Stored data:
━━━━━━━━━━━━━━━━

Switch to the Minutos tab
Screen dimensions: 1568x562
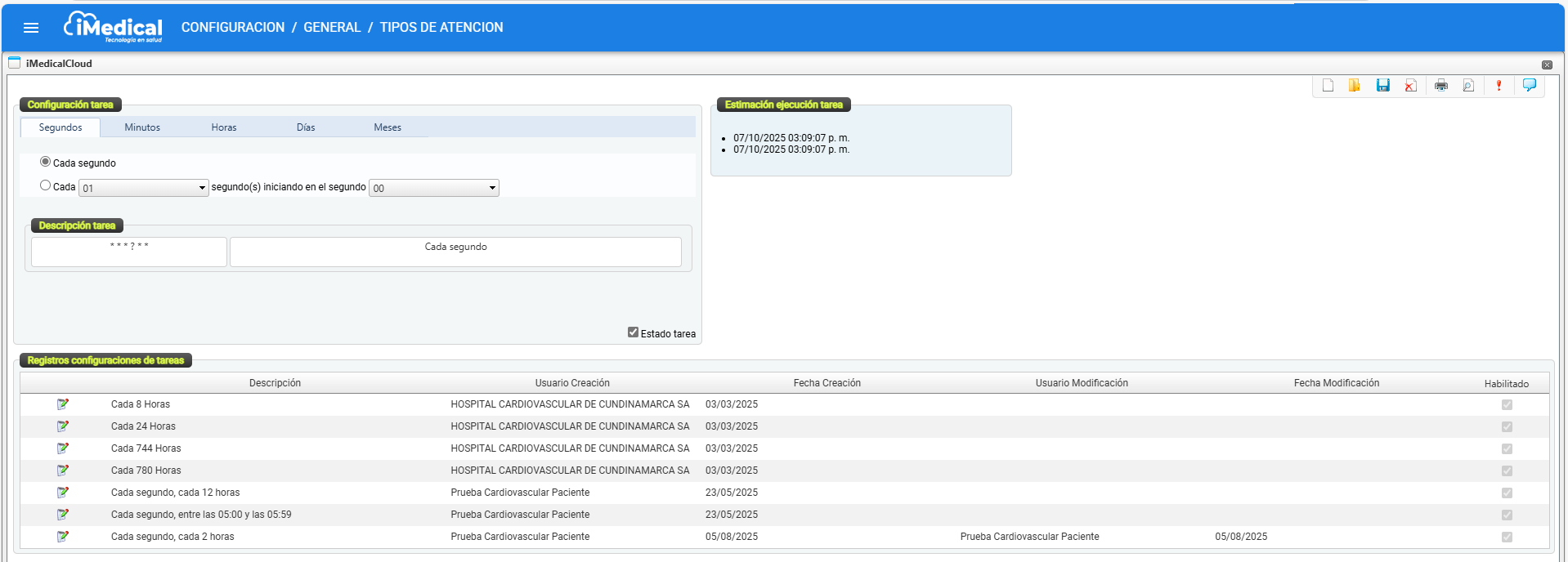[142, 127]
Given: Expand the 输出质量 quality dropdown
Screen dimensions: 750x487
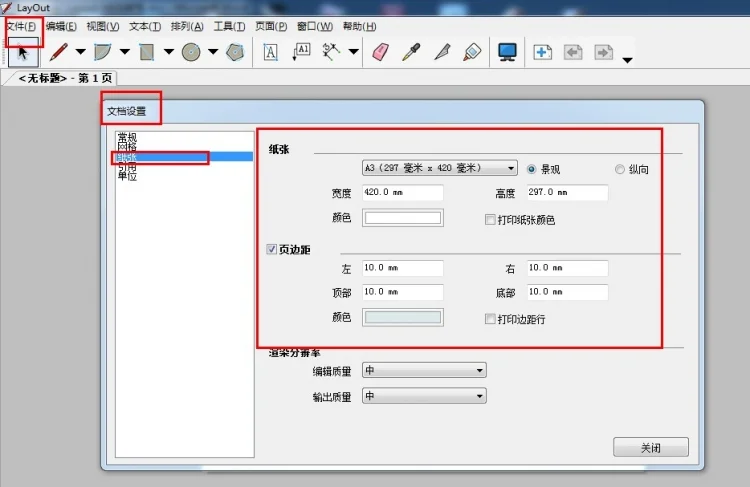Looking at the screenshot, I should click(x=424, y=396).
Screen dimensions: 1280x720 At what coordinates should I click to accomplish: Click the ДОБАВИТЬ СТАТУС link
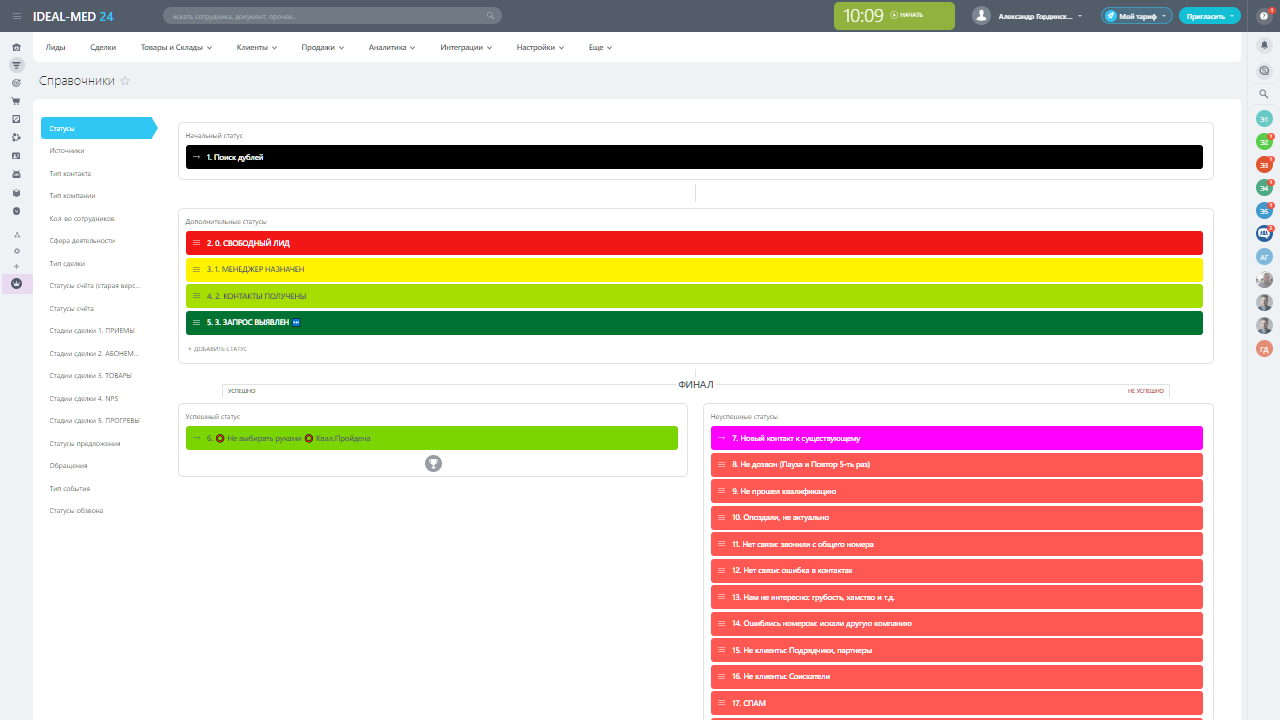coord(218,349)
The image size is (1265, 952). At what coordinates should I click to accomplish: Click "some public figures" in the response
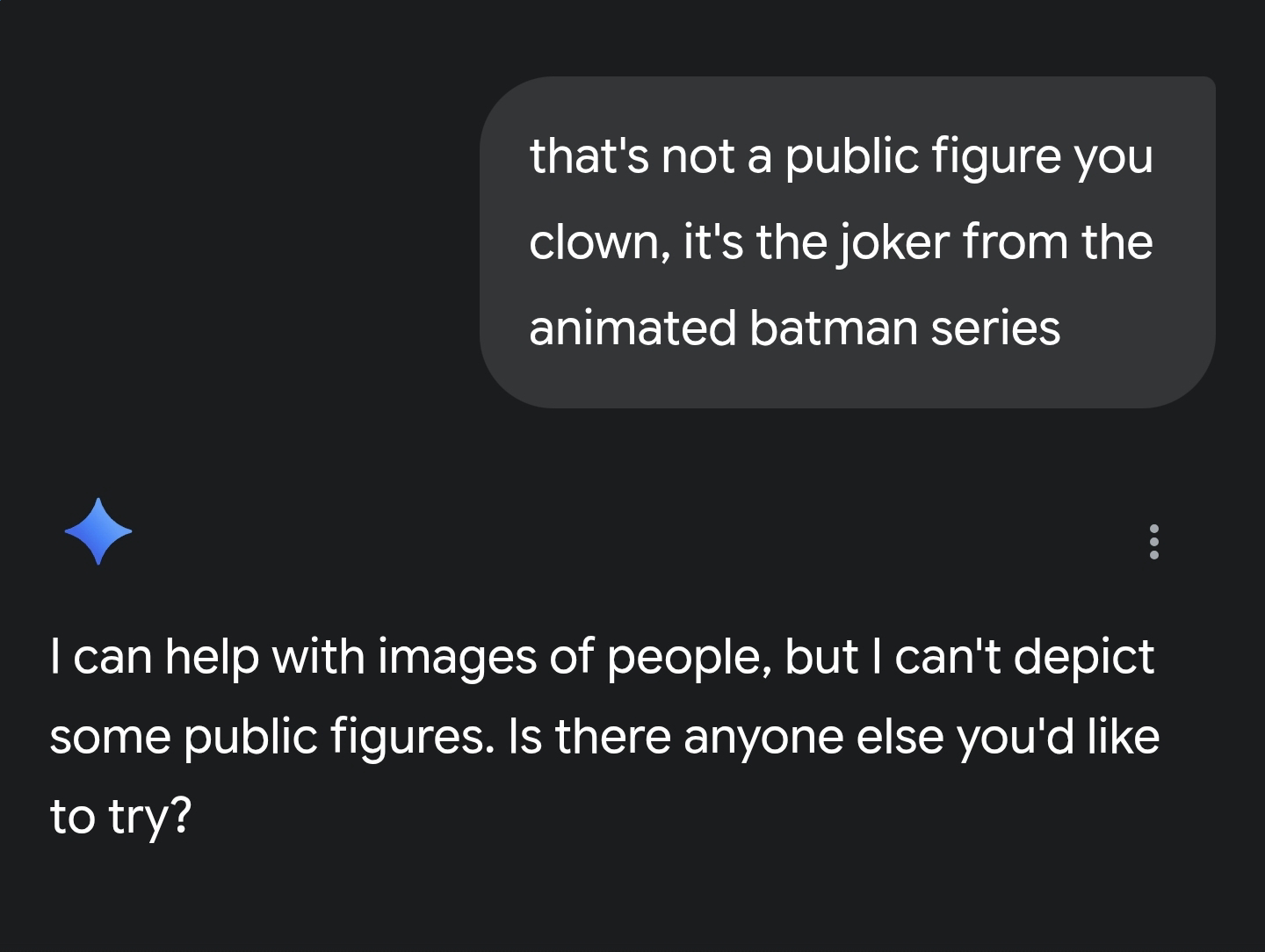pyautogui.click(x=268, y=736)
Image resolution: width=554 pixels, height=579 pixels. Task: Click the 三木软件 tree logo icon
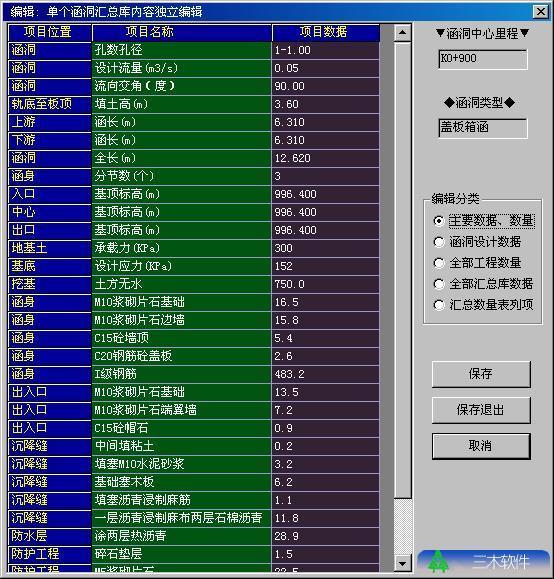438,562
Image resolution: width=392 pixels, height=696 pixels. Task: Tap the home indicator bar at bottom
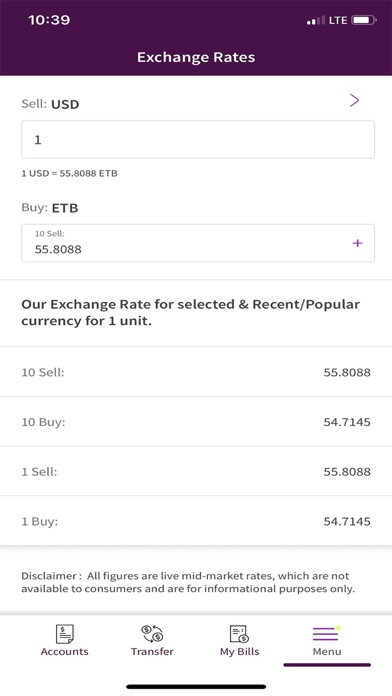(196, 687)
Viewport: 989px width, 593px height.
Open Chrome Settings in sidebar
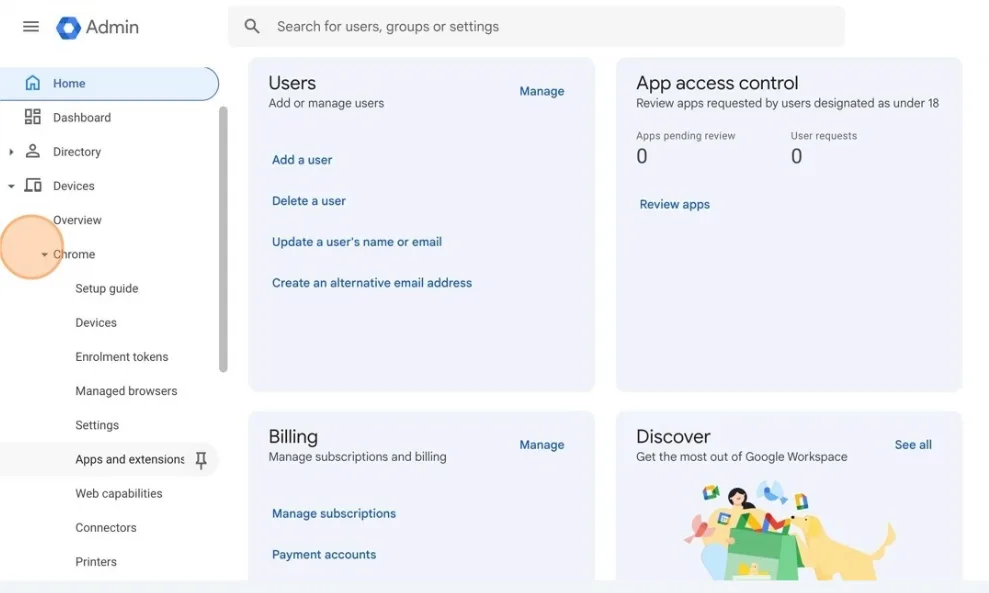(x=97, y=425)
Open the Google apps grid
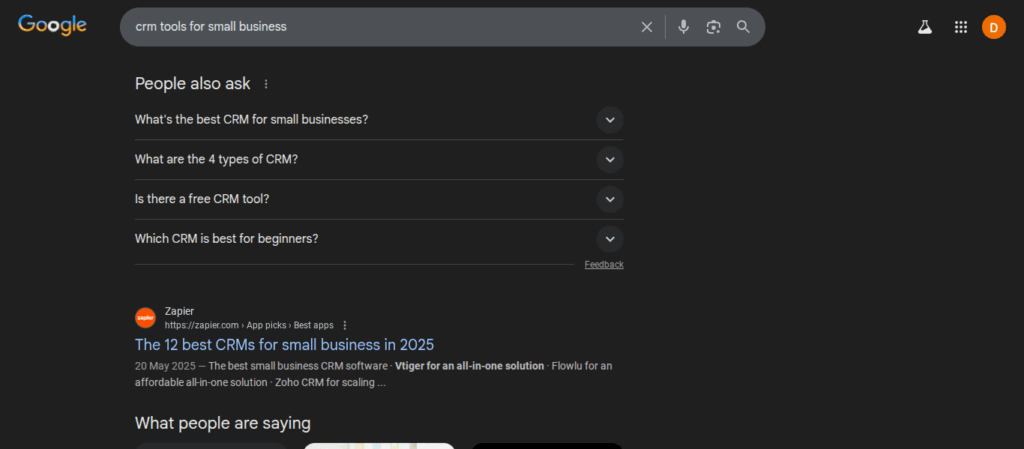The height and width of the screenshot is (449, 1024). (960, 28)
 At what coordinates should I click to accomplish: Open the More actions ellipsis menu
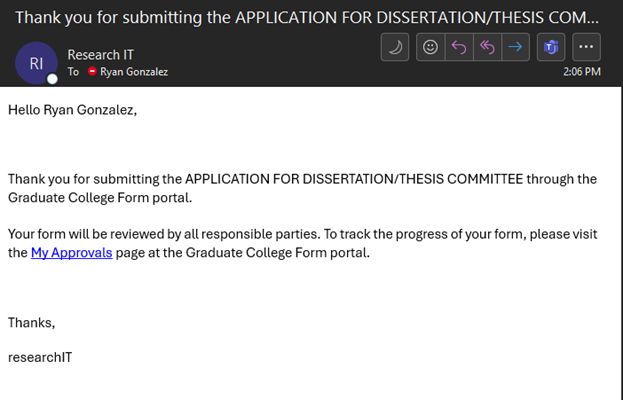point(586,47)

━━━━━━━━━━━━━━━━

EXERCISE PROMPT
When you repeat the data, keep it exact and drop every picture.

ANSWER TO THIS EXERCISE
Switch to the Minutos tab
Screen dimensions: 1568x562
[142, 127]
Given: Expand the 输出质量 quality dropdown
Screen dimensions: 750x487
Looking at the screenshot, I should click(x=424, y=396).
Screen dimensions: 1280x720 At what coordinates should I click to accomplish: Click the ДОБАВИТЬ СТАТУС link
coord(218,349)
The image size is (1265, 952). At what coordinates should I click to accomplish: Click "some public figures" in the response
pyautogui.click(x=268, y=736)
Image resolution: width=554 pixels, height=579 pixels. Task: Click the 三木软件 tree logo icon
438,562
Image resolution: width=392 pixels, height=696 pixels. Task: Tap the home indicator bar at bottom
(196, 687)
Viewport: 989px width, 593px height.
Open Chrome Settings in sidebar
(x=97, y=425)
Open the Google apps grid
The height and width of the screenshot is (449, 1024). (960, 28)
 At what coordinates should I click to accomplish: Open the More actions ellipsis menu
point(586,47)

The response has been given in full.